### DATA UNDER STUDY
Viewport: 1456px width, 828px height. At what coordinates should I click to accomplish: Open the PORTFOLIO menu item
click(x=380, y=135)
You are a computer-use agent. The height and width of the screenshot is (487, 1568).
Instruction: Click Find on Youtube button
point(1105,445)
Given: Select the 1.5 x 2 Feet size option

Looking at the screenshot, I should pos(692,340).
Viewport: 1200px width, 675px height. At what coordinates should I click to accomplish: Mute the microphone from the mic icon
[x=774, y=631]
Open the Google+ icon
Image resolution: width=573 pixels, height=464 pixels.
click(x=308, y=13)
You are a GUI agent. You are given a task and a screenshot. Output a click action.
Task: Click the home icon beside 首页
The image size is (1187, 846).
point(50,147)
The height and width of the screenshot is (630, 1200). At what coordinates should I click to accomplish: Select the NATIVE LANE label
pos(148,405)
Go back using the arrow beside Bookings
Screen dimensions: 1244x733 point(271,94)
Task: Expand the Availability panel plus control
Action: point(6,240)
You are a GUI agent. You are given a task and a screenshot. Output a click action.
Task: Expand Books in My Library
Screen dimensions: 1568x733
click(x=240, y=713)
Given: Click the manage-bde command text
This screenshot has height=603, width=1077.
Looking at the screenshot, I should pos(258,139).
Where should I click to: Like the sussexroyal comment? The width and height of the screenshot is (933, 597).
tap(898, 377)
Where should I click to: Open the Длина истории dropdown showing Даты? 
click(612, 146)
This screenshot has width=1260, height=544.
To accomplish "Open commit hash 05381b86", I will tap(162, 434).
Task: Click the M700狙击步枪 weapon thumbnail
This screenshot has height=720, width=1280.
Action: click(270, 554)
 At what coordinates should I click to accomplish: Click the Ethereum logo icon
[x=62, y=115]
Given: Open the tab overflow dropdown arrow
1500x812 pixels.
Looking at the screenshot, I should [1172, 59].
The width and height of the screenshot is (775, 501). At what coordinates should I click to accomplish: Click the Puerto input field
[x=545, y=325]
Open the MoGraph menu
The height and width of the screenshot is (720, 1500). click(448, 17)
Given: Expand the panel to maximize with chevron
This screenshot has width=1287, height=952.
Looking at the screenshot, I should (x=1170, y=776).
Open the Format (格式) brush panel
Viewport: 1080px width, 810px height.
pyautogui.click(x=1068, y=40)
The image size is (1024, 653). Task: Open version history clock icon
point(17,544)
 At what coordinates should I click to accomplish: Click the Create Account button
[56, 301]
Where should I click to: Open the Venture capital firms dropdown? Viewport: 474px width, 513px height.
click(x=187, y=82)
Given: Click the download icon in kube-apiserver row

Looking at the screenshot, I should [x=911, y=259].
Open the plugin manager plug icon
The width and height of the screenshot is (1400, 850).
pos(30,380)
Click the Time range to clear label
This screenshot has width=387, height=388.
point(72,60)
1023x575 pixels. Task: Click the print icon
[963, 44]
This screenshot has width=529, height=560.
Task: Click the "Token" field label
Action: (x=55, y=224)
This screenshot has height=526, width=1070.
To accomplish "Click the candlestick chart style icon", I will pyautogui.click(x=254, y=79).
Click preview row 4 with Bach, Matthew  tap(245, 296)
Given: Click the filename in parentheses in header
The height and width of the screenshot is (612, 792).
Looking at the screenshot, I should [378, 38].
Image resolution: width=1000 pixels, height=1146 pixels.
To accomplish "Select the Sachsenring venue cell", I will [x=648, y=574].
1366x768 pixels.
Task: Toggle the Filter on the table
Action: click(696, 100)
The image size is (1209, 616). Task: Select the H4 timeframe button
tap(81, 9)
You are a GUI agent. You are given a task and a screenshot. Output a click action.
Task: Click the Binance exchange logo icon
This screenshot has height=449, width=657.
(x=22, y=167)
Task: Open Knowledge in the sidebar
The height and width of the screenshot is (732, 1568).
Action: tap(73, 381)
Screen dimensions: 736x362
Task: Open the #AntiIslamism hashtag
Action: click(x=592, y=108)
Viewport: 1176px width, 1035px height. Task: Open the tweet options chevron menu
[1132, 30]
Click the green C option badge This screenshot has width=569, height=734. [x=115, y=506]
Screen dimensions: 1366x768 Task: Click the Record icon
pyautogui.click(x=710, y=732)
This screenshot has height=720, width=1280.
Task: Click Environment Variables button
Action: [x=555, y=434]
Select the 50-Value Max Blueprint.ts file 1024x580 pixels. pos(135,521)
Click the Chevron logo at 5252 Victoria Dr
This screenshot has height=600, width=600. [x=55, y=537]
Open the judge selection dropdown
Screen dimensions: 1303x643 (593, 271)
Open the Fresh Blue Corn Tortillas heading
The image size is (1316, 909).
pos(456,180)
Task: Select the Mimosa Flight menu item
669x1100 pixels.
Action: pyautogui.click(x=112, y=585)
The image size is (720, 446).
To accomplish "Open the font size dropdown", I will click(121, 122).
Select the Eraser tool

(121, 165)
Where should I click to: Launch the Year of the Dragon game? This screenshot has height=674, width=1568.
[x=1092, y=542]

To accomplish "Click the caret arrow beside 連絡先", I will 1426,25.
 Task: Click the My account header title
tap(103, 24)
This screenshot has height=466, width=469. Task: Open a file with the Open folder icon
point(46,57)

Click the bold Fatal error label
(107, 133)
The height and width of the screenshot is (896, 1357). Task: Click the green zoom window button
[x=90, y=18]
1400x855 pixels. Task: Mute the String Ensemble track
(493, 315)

### REQUIREMENT
Write out the data a second time, exactly the same.

### REPLY
Viewport: 1456px width, 828px height. At what coordinates should I click to accomplish: Open the PORTFOLIO menu item
click(x=380, y=135)
You are a computer-use agent. The height and width of the screenshot is (487, 1568).
Instruction: Click Find on Youtube button
point(1105,445)
Given: Select the 1.5 x 2 Feet size option

Looking at the screenshot, I should pos(692,340).
Viewport: 1200px width, 675px height. At what coordinates should I click to accomplish: Mute the microphone from the mic icon
[x=774, y=631]
Open the Google+ icon
Image resolution: width=573 pixels, height=464 pixels.
click(x=308, y=13)
You are a GUI agent. You are given a task and a screenshot. Output a click action.
Task: Click the home icon beside 首页
The image size is (1187, 846).
point(50,147)
The height and width of the screenshot is (630, 1200). At what coordinates should I click to accomplish: Select the NATIVE LANE label
pos(148,405)
Go back using the arrow beside Bookings
Screen dimensions: 1244x733 point(271,94)
Task: Expand the Availability panel plus control
Action: point(6,240)
You are a GUI agent. You are given a task and a screenshot. Output a click action.
Task: Expand Books in My Library
Screen dimensions: 1568x733
click(x=240, y=713)
Given: Click the manage-bde command text
This screenshot has height=603, width=1077.
Looking at the screenshot, I should pos(258,139).
Where should I click to: Like the sussexroyal comment? The width and height of the screenshot is (933, 597).
tap(898, 377)
Where should I click to: Open the Длина истории dropdown showing Даты? 
click(612, 146)
This screenshot has width=1260, height=544.
To accomplish "Open commit hash 05381b86", I will tap(162, 434).
Task: Click the M700狙击步枪 weapon thumbnail
This screenshot has height=720, width=1280.
Action: click(270, 554)
 At what coordinates should I click to accomplish: Click the Ethereum logo icon
[x=62, y=115]
Given: Open the tab overflow dropdown arrow
1500x812 pixels.
Looking at the screenshot, I should [1172, 59].
The width and height of the screenshot is (775, 501). At what coordinates should I click to accomplish: Click the Puerto input field
[x=545, y=325]
Open the MoGraph menu
The height and width of the screenshot is (720, 1500). click(448, 17)
Given: Expand the panel to maximize with chevron
This screenshot has width=1287, height=952.
Looking at the screenshot, I should (x=1170, y=776).
Open the Format (格式) brush panel
Viewport: 1080px width, 810px height.
pyautogui.click(x=1068, y=40)
The image size is (1024, 653). Task: Open version history clock icon
point(17,544)
 At what coordinates should I click to accomplish: Click the Create Account button
[56, 301]
Where should I click to: Open the Venture capital firms dropdown? Viewport: 474px width, 513px height.
click(x=187, y=82)
Given: Click the download icon in kube-apiserver row

Looking at the screenshot, I should [x=911, y=259].
Open the plugin manager plug icon
The width and height of the screenshot is (1400, 850).
pos(30,380)
Click the Time range to clear label
This screenshot has width=387, height=388.
point(72,60)
1023x575 pixels. Task: Click the print icon
[963, 44]
This screenshot has width=529, height=560.
Task: Click the "Token" field label
Action: (x=55, y=224)
This screenshot has height=526, width=1070.
To accomplish "Click the candlestick chart style icon", I will pyautogui.click(x=254, y=79).
Click preview row 4 with Bach, Matthew  tap(245, 296)
Given: Click the filename in parentheses in header
The height and width of the screenshot is (612, 792).
Looking at the screenshot, I should [378, 38].
Image resolution: width=1000 pixels, height=1146 pixels.
To accomplish "Select the Sachsenring venue cell", I will [x=648, y=574].
1366x768 pixels.
Task: Toggle the Filter on the table
Action: click(696, 100)
The image size is (1209, 616). Task: Select the H4 timeframe button
tap(81, 9)
You are a GUI agent. You are given a task and a screenshot. Output a click action.
Task: Click the Binance exchange logo icon
This screenshot has height=449, width=657.
(x=22, y=167)
Task: Open Knowledge in the sidebar
The height and width of the screenshot is (732, 1568).
Action: tap(73, 381)
Screen dimensions: 736x362
Task: Open the #AntiIslamism hashtag
Action: click(x=592, y=108)
Viewport: 1176px width, 1035px height. Task: Open the tweet options chevron menu
[1132, 30]
Click the green C option badge This screenshot has width=569, height=734. [x=115, y=506]
Screen dimensions: 1366x768 Task: Click the Record icon
pyautogui.click(x=710, y=732)
This screenshot has height=720, width=1280.
Task: Click Environment Variables button
Action: [x=555, y=434]
Select the 50-Value Max Blueprint.ts file 1024x580 pixels. pos(135,521)
Click the Chevron logo at 5252 Victoria Dr
This screenshot has height=600, width=600. [x=55, y=537]
Open the judge selection dropdown
Screen dimensions: 1303x643 (593, 271)
Open the Fresh Blue Corn Tortillas heading
The image size is (1316, 909).
pos(456,180)
Task: Select the Mimosa Flight menu item
669x1100 pixels.
Action: pyautogui.click(x=112, y=585)
The image size is (720, 446).
To accomplish "Open the font size dropdown", I will click(121, 122).
Select the Eraser tool

(121, 165)
Where should I click to: Launch the Year of the Dragon game? This screenshot has height=674, width=1568.
[x=1092, y=542]

To accomplish "Click the caret arrow beside 連絡先", I will 1426,25.
 Task: Click the My account header title
tap(103, 24)
This screenshot has height=466, width=469. Task: Open a file with the Open folder icon
point(46,57)

Click the bold Fatal error label
(107, 133)
The height and width of the screenshot is (896, 1357). Task: Click the green zoom window button
[x=90, y=18]
1400x855 pixels. Task: Mute the String Ensemble track
(493, 315)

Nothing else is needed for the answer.